Convergence to Brownian motion integral

Question

Let $X_i$ be i.i.d with $\mathbb{E}(X_i) = 0$ and $Var(X_i) =1, \, S_n = \sum_{i=1}^n X_i$. I would like to show that $\sum_{i=1}^n \frac{f(S_i/\sqrt{n})}{n}$ converges to $\int_0^1 f(B_t)dt$ in distribution for every continuous and bounded function $f$, where $B_t$ is standard Brownian motion.

I would start with the following application of central limit theorem: $S^n_t \to B_t$ in distribution, where $S^n_t = \frac{1}{\sqrt{n}} \sum_{i=1}^{[nt]}X_i$. Not sure how to proceed further.

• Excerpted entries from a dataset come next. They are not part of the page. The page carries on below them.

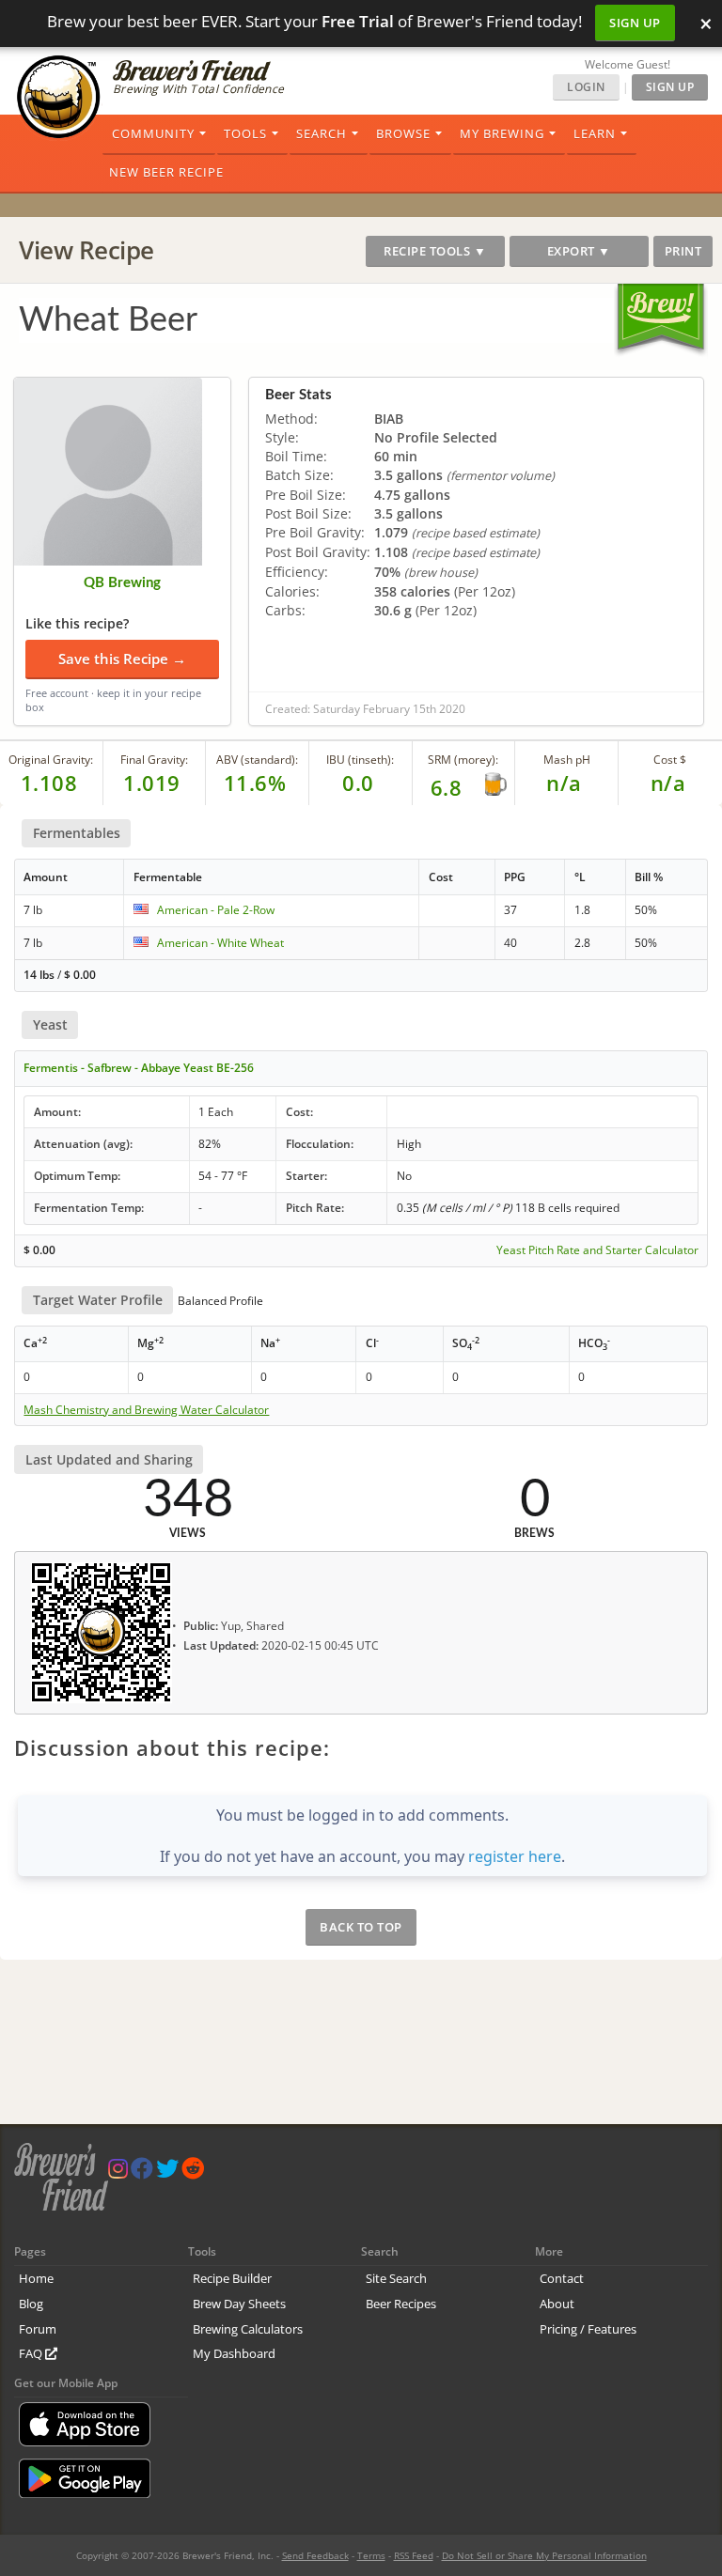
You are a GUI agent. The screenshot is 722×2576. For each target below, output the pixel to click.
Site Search (396, 2278)
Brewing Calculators (248, 2328)
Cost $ (669, 760)
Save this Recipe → (122, 658)
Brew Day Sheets (239, 2303)
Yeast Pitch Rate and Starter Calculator (597, 1250)
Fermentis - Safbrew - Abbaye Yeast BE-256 (139, 1068)
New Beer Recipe (166, 171)
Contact (562, 2278)
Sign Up (635, 22)
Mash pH (566, 760)
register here (514, 1856)
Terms (371, 2555)
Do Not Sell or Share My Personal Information (544, 2555)
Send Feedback (315, 2555)
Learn (594, 133)
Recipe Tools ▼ (435, 250)
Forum (37, 2328)
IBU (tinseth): (360, 760)
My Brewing (502, 133)
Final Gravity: (154, 760)
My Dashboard (234, 2353)
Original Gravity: (50, 760)
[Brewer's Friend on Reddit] (192, 2172)
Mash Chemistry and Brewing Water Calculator (146, 1410)
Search (321, 133)
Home (36, 2278)
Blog (31, 2303)
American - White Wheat (220, 943)
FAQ (32, 2353)
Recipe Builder (232, 2278)
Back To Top (361, 1926)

I would be grateful for any suggestion or ideas. Thanks.

Answer 1

Recall

Theorem (Donsker, 1952) Let $\{X_i\}$ be a sequence of i.i.d. zero mean square integrable random variable, with variance $1$. Let $S_n^*$ the random piecewise linear function defined on $[0,1]$ such that $S_n^*(kn^{-1})=\frac 1{\sqrt n}\sum_{j=1}^kX_i$. Then $\{S_n^*\}$ converges in law in $C[0,1]$ to $(W_t)_{0\leqslant t\leqslant 1}$.

Then use a Riemann sum approximation.